__Source passage__:
The solution is to normalize the map by another factor, like population. Simply divide the number of cases in each borough by the population of that borough to get an occurrence rate. Using occurrence rate, you’ll get a more understandable map that estimates which areas are most heavily affected:
When you divide by population, you can see that Croydon has a medium occurrence rate while Southwark by the river is one of the hardest-hit areas.
This effect is even stronger when looking at national-level data in countries like the US where the population is very unevenly distributed. In the US, almost everyone lives near the east coast, the west coast or in Texas. Most of the rest of the country is lightly populated in comparison. If you draw a map of the US without normalizing the data, you’ll probably just end up drawing a map of where people live.
Lesson 4: Treat Your Surprising Results with Suspicion and Quadruple Check Them
No matter how hard you work to understand your data and build an accurate model, there are an infinite number of ways that your model can go wrong by accident. So if you feed data into your model and get an amazing or unexpected result, it’s worth being extra skeptical and walking through that case in detail to see if you missed anything.
One of the models informing the US COVID response is the model created by IHME. This model predicts the peak of the COVID epidemic and its total demand on the healthcare system. For the US, they have predicted roughly 60,000 total deaths:
They recently added predictions for the UK as well, though they are more preliminary. For the UK, they are initially predicting an even higher toll of 66,000 deaths:
This is a truly extraordinary prediction. The model is saying that the USA with a population of around 330 million people will have fewer deaths than the UK with a population of about 66 million (1/5th!). With such a big difference, it seems reasonable to be skeptical until we understand the reasoning.
This skepticism has nothing to do with the skill of the team building the model or the quality of their work. Predicting rare events with certainty is incredibly difficult. Models help us get our heads around how different variables might drive outcomes, but they are just models. They aren’t simulations that we blindly trust. So whenever you see an extreme prediction, you should try to understand why it happened.

__Entries provided__:
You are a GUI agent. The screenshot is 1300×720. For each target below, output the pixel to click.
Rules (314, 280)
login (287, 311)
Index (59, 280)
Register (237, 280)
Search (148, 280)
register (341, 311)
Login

__Exercise__: According to the passage on normalizing data and checking surprising results, how many total deaths does the IHME model initially predict for the UK?

__Solution__: 66,000 deaths.